▸ **Provided passage**:
+ + + +
Adam grew a giant pineapple and sent me photos:
Looks like a blue ribbon winner to me. I asked him his method and he replied:
“I started the top in a glass of water until the roots grew, then I put it in a HUGE pot (20/26gal) with my own “mel’s mix” + rock dust/worm castings. Then I watered it about twice a week. Then I waited about 20 months.”
Let’s break down what Adam did to grow this pineapple.
Pineapples can be started in water; however, I find it easier just to pop them in the ground wherever I want them to start.
You can start your own pineapple plant from the top of any store-bought pineapple. Commercial growers start pineapples from slips, which are side-shoots from the main pineapple plant.
Like a lot of things, you don’t have to do it the “right” way to have success. No matter how you grow a pineapple, if it works, you did well.
We used to have little ones growing all over the place in North Florida.
Nothing like the beautiful one Adam grew, but we didn’t work at all for them. We just stuck tops in the ground and in pots.
Let’s look at how Adam got his to grow bigger.
“Mel’s Mix,” for those of you not familiar with the term, is the mix of “perfect” growing medium recommended by Mel Bartholomew in his always popular book Square Foot Gardening.
+ + + +
(Data entries)

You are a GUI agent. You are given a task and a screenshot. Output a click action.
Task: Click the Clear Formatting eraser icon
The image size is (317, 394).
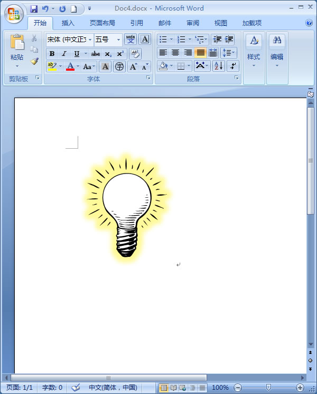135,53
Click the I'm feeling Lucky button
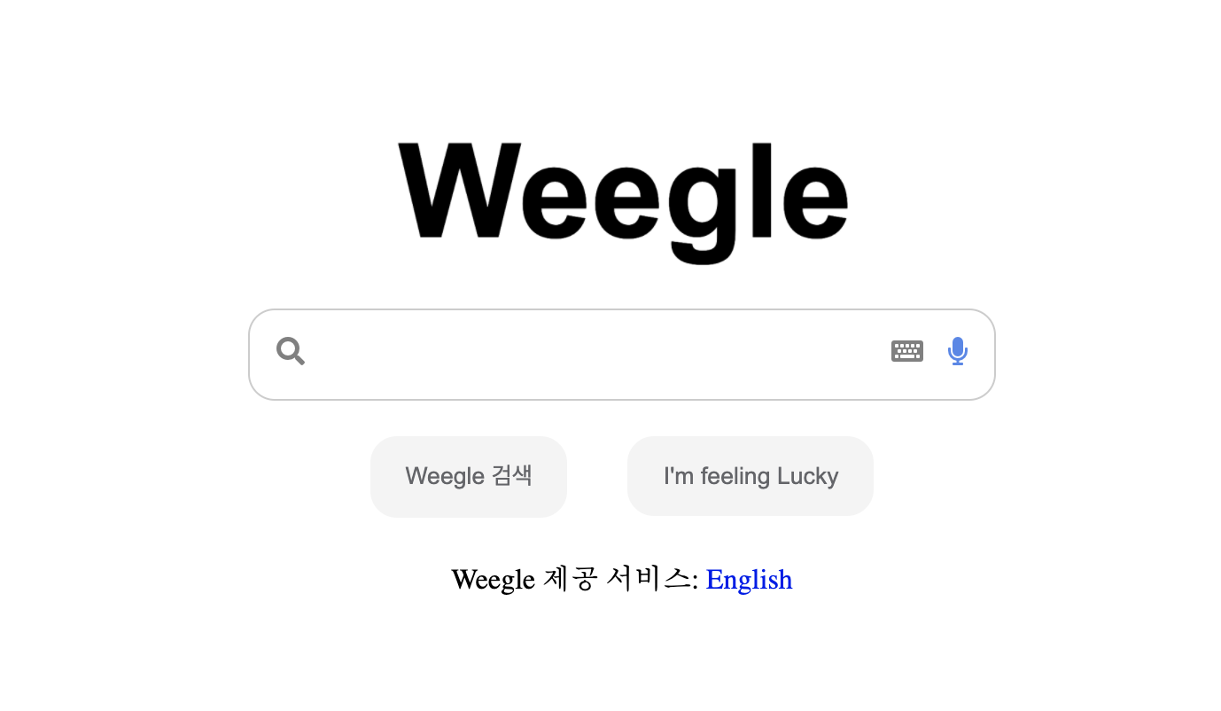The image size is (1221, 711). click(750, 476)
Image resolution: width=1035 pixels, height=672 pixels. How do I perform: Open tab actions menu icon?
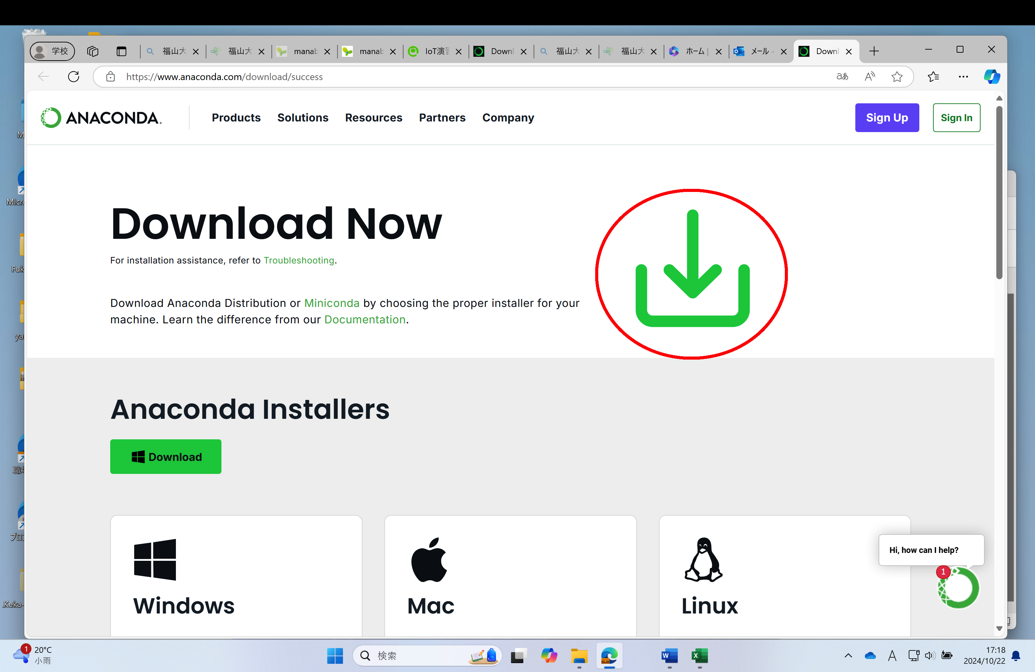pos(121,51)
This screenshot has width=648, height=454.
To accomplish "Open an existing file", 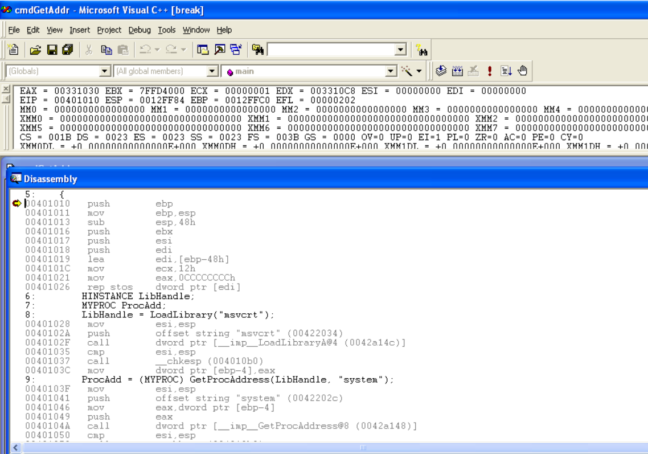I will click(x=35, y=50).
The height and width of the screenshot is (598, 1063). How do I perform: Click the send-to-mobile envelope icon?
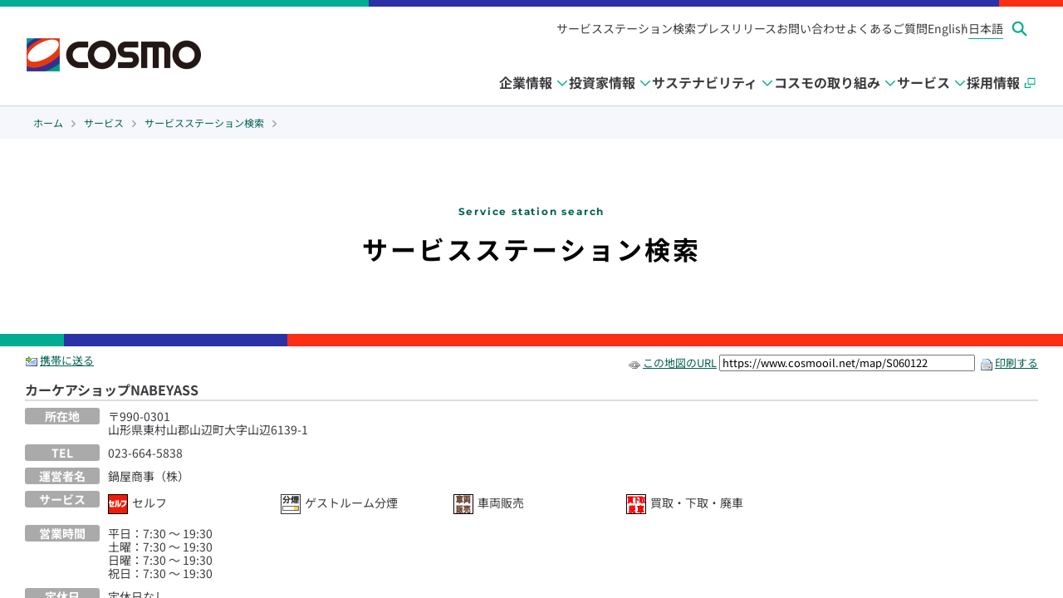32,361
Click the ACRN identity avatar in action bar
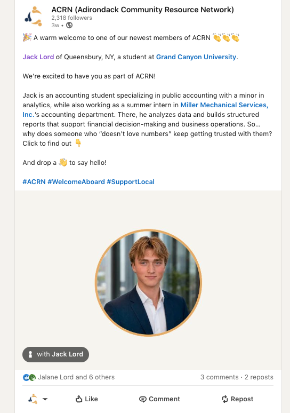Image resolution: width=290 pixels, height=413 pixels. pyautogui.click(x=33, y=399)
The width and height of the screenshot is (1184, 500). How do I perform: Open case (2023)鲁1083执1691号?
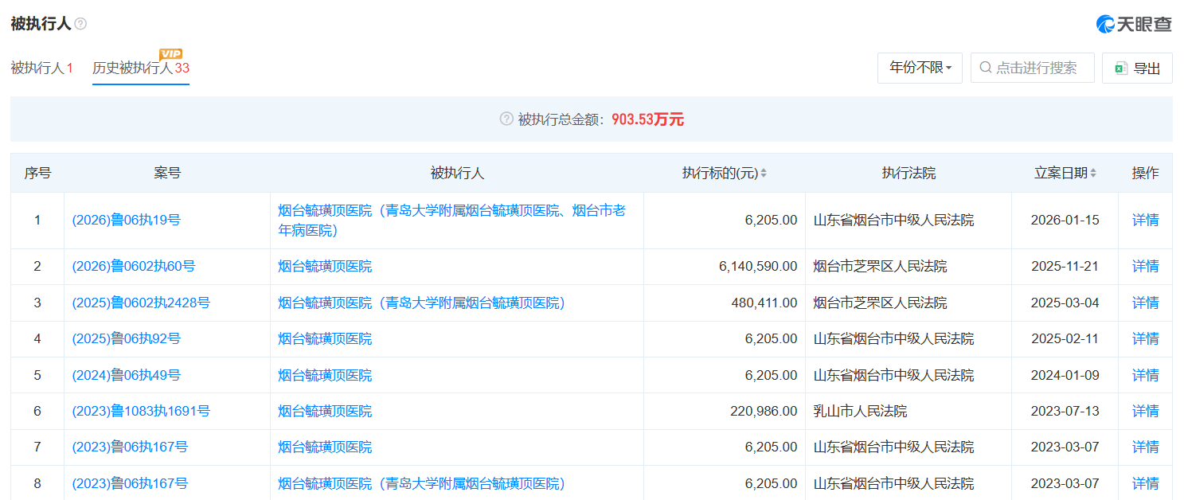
+ + + +
▸ **What is asked**: Rewrite the pineapple passage from "Nothing like the" down to "to grow bigger.", changing "tops" to "crowns".

▸ **The response**:
Nothing like the beautiful one Adam grew, but we didn’t work at all for them. We just stuck crowns in the ground and in pots.
Let’s look at how Adam got his to grow bigger.